The Vancouver, British Columbia-based athleisure brand reported that first quarter net revenues increased 32% to $1.6 billion versus an expected $1.53 billion. In North America, revenues increased 32%. Earnings per share were $1.48 compared to an expected $1.43.
Lululemon launched footwear for women in March. CEO Calvin McDonald said in a call with investors that demand for the new products in Q1 were in excess of supply and “far exceeded” the company’s expectations.
“We definitely had a lot more demand than we anticipated,” McDonald said of the shoe collection, which kicked off with the Blissfeel running shoe in March and the Restfeel slide this week. Two more training shoes, the Chargefeel and the Strongfeel, are set to roll out this year. Though the shoes were designed for women first, the brand plans to launch a collection of men’s footwear in 2023.
McDonald said the shows sold out more quickly than would have been desired in “an ideal scenario,” though he described the success at this early stage as encouraging.

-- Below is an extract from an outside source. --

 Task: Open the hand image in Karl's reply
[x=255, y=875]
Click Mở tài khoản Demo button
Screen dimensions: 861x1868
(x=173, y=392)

“The team is focused on learning and adapting. What’s challenged that a little bit is the global supply chain challenges.” McDonald said. “So we’re going to build the category and we’re going to learn as we go.”

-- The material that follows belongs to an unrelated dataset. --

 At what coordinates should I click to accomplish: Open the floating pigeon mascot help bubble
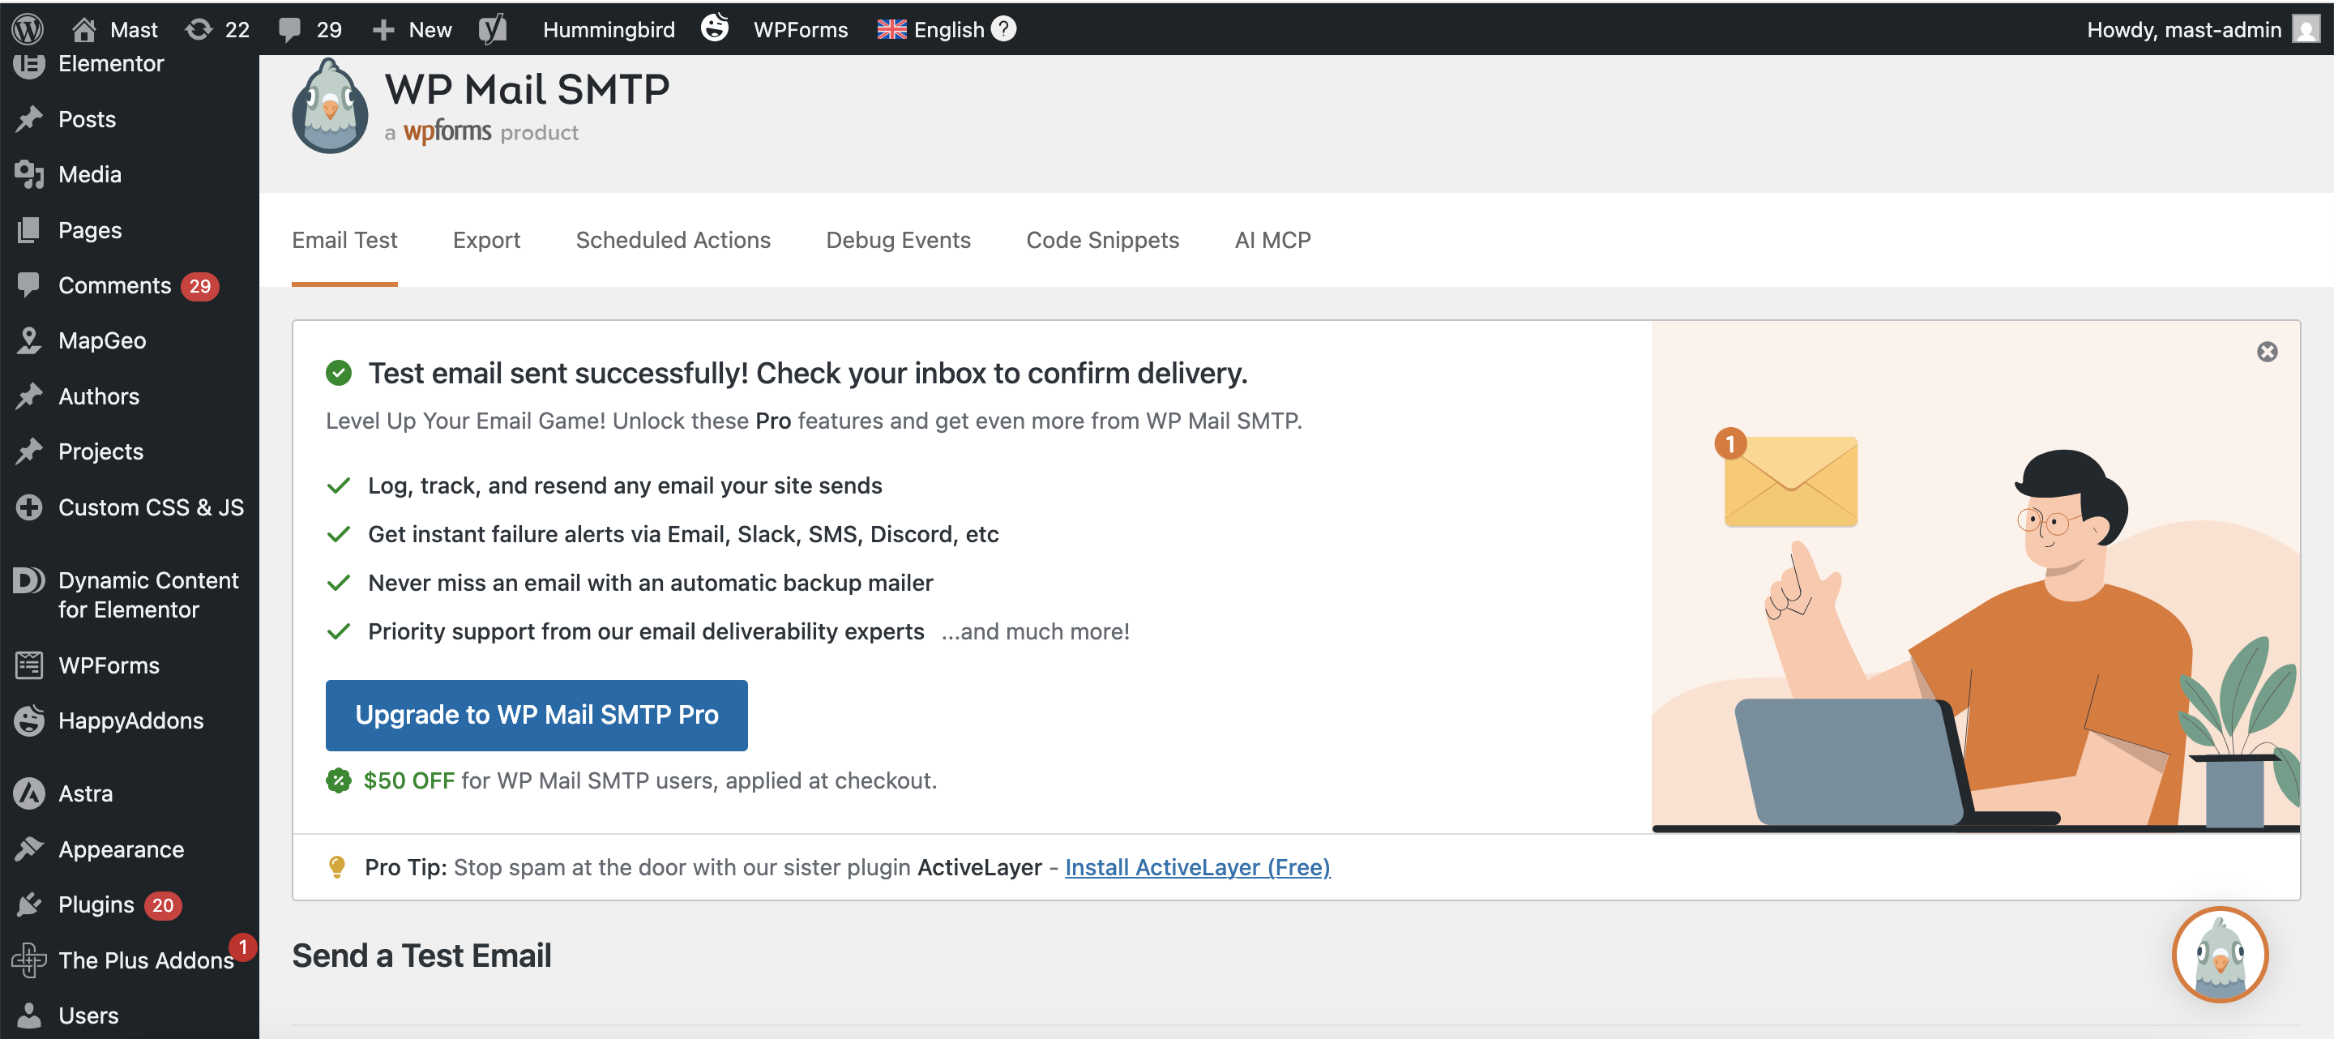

Within golf and tennis, Lululemon said that a sport-specific design approach helped propel momentum in these categories as well.
“Leveraging golf during both the Masters and the PGA Championships in the future is a wonderful opportunity to put a spotlight on our product and our assortment,” McDonald said, adding that the company plans to launch hike in the hike category in the coming weeks.
Analysts also noted the strong sell-through power of these new impactful categories.
“Initial response to footwear, golf, and tennis generated huge sell-through with hiking planned to launch soon,” said Cowen Equity analyst John Kernan.
In April, Lululemon announced a plan to expand its men’s business, including the addition of footwear, as part of a larger five-year growth strategy to double revenue to $12.5 billion by 2026. It will do this by “innovating” across product categories in its core performance division (run, train, yoga and “on the move”) as well as its “play” division (tennis, golf and hike).
When asked about the possibility of crowding the consumer with too many options, McDonald said he is not concerned.
“In many cases, it’s how our guests are already … using our product,” he said. “We are just putting a brand story on it with a small number of design for products that validates, brings credibility already to the product and lifts it.”